In Tragedy's Wake, Give the Unions Their Dues

by Stephen Siciliano Tuesday, Sep. 25, 2001 at 7:53 PM
highwayscribery@aol.com (323) 655-8668 650 South Sweetzer Ave.

Collective activity was the only way to help in the wake of September 11 and America's media was forced to focus for once on unions, the best at working together.

errorAnd so at last, beneath the specter of further tragedy, we must come together as a nation.

We purchase flags, light candles together and are pleasantly surprised at the strength we both lend to and draw from those around us. The magnitude of the wound afflicting us serves as an anything-but-subtle reminder of how little we can achieve as individuals and how thoroughly linked we are as members of the same collective union of communities.

For quite some time now, our commercial stars have been the leaders and founders of companies. We have made them poster boys and cover girls for the great individual ideal. Then came September 11 and we bore televised witness to the shattered spirit of Cantor Fitzgerald's CEO, now bereft of 700 employees, and were reminded that without workers an employer is nothing.

Nothing.

That this terrible thing, or at least a part of it, happened in a union town also meant that the media's klieg lights were forced to illuminate these venerable organizations usually relegated to dark anonymity.

Was there anyone not struck by the rare sight of a volunteer, a construction worker, identifying himself, first and foremost, by his labor affiliation - the International Union of Operational Engineers? Those who caught the segment saw him pointing to its logo on his T-shirt with a pride in identification befitting the newly signed member of some great sport franchise.

Who among us was not touched by the fellow-feeling, the shared grief expressed by firefighters for their fallen comrades, the "brothers" they so reverently invoked, reminding us that trade unions are, first and foremost, fraternal orders held together solely by the idea of solidarity?

And then there were the ironworkers. Volunteers who for days in a row worked alongside the firemen, confronting the same life endangering risk. Ironworkers are not trained for rescue, but who else was there?

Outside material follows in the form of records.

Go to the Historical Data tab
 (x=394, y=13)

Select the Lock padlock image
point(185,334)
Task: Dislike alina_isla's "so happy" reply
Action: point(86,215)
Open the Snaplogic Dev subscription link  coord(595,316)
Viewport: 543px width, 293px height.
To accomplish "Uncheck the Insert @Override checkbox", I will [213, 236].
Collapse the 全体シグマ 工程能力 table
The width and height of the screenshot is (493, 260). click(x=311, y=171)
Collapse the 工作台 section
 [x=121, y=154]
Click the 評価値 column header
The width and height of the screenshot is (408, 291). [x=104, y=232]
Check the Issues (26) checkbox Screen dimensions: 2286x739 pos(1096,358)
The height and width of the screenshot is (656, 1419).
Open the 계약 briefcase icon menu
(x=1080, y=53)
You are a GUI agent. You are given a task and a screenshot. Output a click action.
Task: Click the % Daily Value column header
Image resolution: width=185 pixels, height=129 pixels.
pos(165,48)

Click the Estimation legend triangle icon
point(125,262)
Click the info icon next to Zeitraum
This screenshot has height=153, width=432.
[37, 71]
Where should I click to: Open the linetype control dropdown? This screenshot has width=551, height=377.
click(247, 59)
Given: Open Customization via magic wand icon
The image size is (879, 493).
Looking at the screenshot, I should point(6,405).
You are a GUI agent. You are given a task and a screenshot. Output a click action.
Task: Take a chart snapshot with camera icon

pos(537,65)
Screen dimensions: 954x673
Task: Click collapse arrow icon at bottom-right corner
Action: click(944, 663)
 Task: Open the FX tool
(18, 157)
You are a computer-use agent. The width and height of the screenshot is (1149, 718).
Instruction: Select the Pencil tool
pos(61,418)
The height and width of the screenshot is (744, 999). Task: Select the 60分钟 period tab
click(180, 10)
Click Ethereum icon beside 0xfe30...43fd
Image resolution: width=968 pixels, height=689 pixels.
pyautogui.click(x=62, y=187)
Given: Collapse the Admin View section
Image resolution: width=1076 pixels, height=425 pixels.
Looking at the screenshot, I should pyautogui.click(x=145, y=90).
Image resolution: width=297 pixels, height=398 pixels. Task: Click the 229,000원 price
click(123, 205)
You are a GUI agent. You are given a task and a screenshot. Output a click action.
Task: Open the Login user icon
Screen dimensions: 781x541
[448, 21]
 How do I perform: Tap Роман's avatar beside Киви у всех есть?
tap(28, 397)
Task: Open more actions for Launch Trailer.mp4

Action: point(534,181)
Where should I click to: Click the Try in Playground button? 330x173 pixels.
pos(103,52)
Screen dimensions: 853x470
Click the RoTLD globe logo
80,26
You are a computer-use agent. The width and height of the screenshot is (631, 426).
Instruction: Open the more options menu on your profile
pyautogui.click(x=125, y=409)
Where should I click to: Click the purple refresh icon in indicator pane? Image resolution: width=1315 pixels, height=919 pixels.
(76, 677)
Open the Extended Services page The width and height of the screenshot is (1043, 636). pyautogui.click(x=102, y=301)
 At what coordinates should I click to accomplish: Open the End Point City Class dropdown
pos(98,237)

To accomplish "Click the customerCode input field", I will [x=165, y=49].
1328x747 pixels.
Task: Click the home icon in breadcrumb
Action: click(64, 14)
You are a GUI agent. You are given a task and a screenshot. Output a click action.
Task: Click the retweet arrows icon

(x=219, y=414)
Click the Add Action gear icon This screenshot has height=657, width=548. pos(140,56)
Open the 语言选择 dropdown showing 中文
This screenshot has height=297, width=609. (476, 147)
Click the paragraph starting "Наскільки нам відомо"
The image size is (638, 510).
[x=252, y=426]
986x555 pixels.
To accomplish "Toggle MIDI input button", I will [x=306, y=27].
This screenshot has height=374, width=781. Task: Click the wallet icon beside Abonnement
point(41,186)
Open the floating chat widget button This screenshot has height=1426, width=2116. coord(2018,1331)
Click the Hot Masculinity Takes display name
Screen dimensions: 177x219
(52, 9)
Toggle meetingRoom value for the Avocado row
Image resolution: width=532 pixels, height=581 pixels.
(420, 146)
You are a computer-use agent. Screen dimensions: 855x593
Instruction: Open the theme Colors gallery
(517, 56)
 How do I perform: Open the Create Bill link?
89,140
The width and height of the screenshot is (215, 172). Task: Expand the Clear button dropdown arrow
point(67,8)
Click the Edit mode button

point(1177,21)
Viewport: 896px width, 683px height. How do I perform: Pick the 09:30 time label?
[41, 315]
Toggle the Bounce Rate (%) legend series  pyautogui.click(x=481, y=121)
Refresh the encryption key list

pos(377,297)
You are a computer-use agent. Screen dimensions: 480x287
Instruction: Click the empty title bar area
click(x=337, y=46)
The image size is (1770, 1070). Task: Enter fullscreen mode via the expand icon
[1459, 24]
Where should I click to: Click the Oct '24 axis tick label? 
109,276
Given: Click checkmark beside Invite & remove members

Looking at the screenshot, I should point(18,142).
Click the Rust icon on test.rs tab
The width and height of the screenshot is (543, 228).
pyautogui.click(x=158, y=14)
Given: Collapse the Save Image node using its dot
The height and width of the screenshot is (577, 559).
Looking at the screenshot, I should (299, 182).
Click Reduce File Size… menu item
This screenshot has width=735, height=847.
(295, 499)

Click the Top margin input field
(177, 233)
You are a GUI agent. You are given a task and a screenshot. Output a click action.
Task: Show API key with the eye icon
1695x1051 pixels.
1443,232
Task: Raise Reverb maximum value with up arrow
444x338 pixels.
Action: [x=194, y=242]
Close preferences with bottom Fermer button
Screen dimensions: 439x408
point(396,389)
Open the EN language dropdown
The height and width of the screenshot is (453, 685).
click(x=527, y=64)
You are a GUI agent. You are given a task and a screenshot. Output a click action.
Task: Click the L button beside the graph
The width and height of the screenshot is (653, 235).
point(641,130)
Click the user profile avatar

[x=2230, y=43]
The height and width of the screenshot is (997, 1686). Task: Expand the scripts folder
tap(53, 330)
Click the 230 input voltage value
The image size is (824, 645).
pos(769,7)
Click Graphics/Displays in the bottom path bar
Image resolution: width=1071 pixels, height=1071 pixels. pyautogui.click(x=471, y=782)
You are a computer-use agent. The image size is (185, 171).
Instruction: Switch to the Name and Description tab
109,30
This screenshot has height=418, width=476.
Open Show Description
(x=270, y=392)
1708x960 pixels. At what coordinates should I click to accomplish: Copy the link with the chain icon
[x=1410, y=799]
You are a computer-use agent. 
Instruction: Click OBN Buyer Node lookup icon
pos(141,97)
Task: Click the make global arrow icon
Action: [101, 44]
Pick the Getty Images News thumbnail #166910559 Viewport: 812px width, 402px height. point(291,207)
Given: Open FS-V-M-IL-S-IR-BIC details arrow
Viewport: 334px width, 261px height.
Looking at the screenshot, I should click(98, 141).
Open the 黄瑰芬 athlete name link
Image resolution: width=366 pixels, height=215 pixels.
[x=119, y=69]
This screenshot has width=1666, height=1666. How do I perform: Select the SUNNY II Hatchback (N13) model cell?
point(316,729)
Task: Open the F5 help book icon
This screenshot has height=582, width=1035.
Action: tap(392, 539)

Our is a society that wants to pay nothing for services led by a president who thought it best to break down the pooled resources, which made us states united in common cause, into pittances for unallied consumers.

It's tought to say whether a more progressive tax structure, or a society of less self-absorbed individuals, would have financed rescue services equal to the Herculean task dumped upon lower Manhattan. Still, the bottom line is that New York, America - we - had nowhere to look but to a local union of the International Association of Bridge, Structural and Ornamental Ironworkers for help. Organized into a working and bargaining unit, highly skilled in their craft and given to laboring in a concerted way - these men proved up to the job both spiritually and physically.

There have been many reasons to cry in recent weeks, but watching the ironworkers strut cockily into what was literally a valley of death, insisting that there were lives that needed saving, at the very least provided a good cause for tears.

It has been a matter of public policy in this country for over 20 years now to undermine the strength of unions. The trend was born of a notion that they had become "too strong," were unAmerican, that the good wages, health plans and prosperity their members enjoyed had in some way been extorted from business and were sapping its strength.

When the president wasn't summarily firing unionized air traffic controllers, leaders of commmerce were devastating democratic unionism's ranks by dismantling the manufacturing base and sending both the wages and "recuperated" capital overseas. Politicians and captains of industry alike were turning this into a nation of individual contractors selling services to one another, part of nothing larger than the trajectory of our own ambitions, loyal to no one but ourselves.

Decades ago, the diabolical men who have forced America to its knees might have targeted a factory as the ultimate symbol of national power. Instead their ultimate target, the World Trade Center, was home to many analysts, brokerage houses and other financial resources; the very forces which have pushed for a fragmenting of America's workforce, the offshore export of its factory might, and a downsizing of the corporate franchise; exalting efficiency and the bottom line above all other values.

When the horror hit - irony of ironworkers - it was remnants of a cohesive America from a bygone era that were called upon to help and which heeded that call. They did so without hesitation, placing the victims' health and well being above their own.